A big investment in Sweden, a plethora of exits in Denmark and an uprising in Norway particularly caught our attentions in November, here’s why:
Swedish graph-database company Neo Technology raised a further $35.9 million
Image via 8till5.se
Neo Technology have had an eventful year, including being the enabling technology behind the Panama Papers. In many ways, this is a perfect demonstration of the potential impact that they can have with their graph database product, and also means that there are no surprises that IBM, Oracle and others have now moved into this space.
To help them combat this, they announced a $35.9 million Series D to help them accelerate ahead of the upcoming competition.
CEO Emil Eifrem told TechCrunch it was “an opportunistic and significant up-round” and was done for the aforementioned reason. Emil also revealed that their latest valuation sets them up to pass the (once?) coveted $1 billion valuation within two to three years.
The Danish tech scene appears to be maturing, 4 exits announced in one week
Denmark’s tech scene has had a couple of very promising years, with interest and investment continually rising. However, the only way to build a sustainable ecosystem is to have exits. Not only do they demonstrate to investors that returns can be made by backing Danish companies, they also provide entrepreneurs with resources to start angel investing themselves, and helping the next generation come through.
Meaning, November was an interesting moment in the Danish tech story, as 4 exits were announced within a single week. Admittedly, none of them were blockbusters (with the possible exception of CFH Group), but even still, in the majority of the cases, capital will get regurgitated, entrepreneurs will go and build again and the momentum that an ecosystem needs to grow will keep building.

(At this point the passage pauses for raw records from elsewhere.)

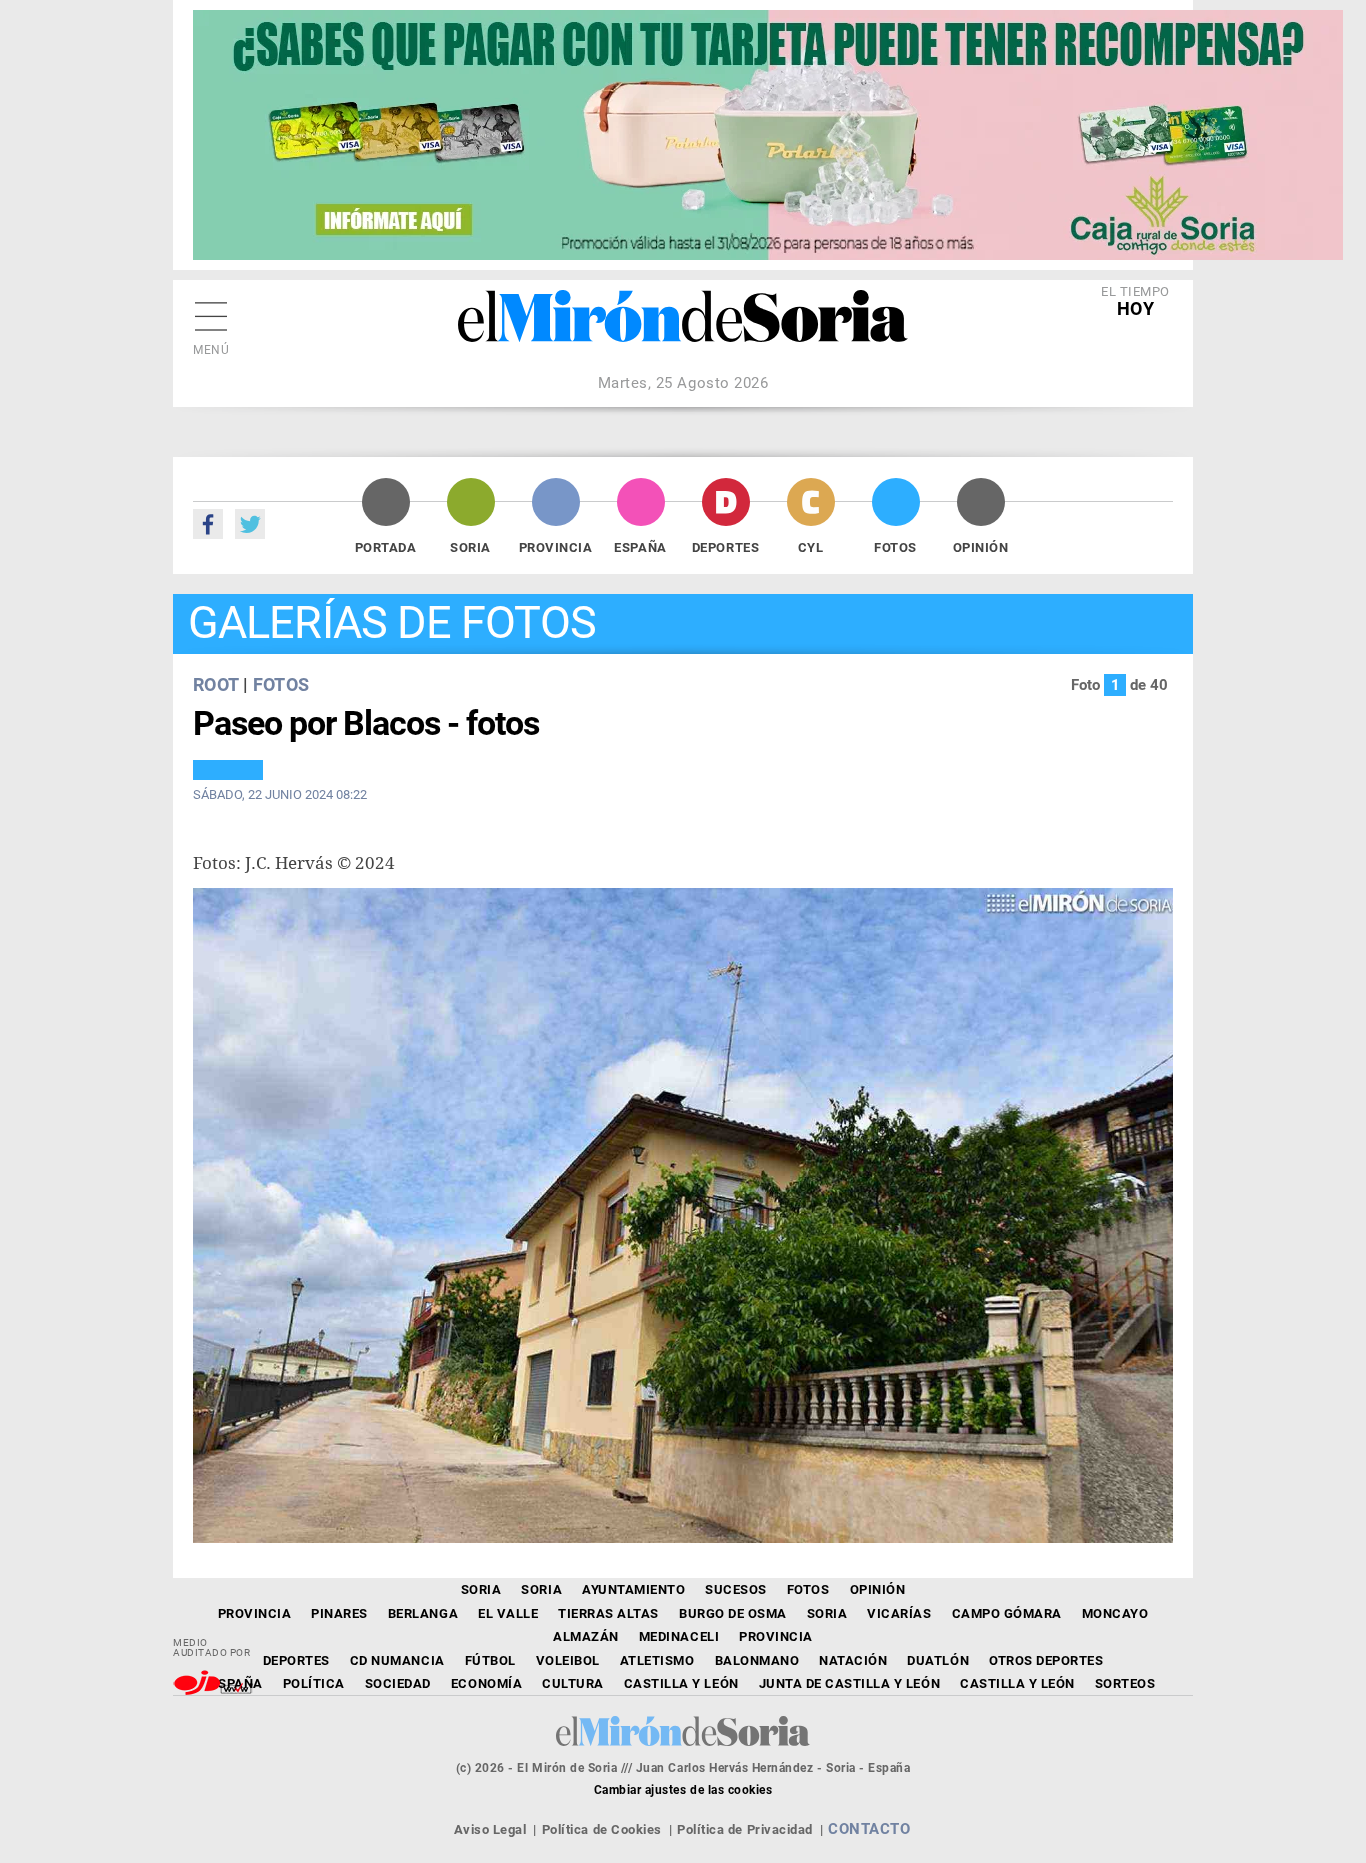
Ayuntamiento (633, 1589)
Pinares (339, 1613)
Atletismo (657, 1660)
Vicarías (899, 1613)
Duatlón (938, 1660)
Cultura (573, 1683)
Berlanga (423, 1613)
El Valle (508, 1613)
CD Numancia (397, 1660)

For those interested, the four exits were:
- CFH Group acquired by Playtech for up to $120 million
- Wise.io acquired by GE Digital
- Martin Thorborg sold his accounting business Dinero to Visma Group
- Miinto acquired by Anders Holch Povlsen, the sole owner of competing Bestseller for a “double-digit million-euro sum
Prominent Norwegian entrepreneurs have grouped together to put pressure on the Government for more entrepreneur-friendly conditions
Although admittedly they are coming from a lower baseline than the others, from an investment perspective Norway is the fastest growing ecosystem in the Nordics right now. This is in spite of most of the country still looking to oil and real estate as the most attractive investable opportunities and the Government being largely unaware to whats happening in their blossoming tech startup sector.
Norway is at a crucial stage in its development right now, where if conditions are right it could really push on and build up an ecosystem that rivals some of the more established hubs in the region. Luckily, some of Norway’s most prominent entrepreneurs have recognised this and have grouped together to put pressure on the Government for more entrepreneur-friendly conditions.
Key to their argument is making programming mandatory in schools as well as introducing investor-friendly conditions for those looking to put capital into the country’s tech startups.
Change at a Governmental level takes time, meaning it is never too early to start pushing for it.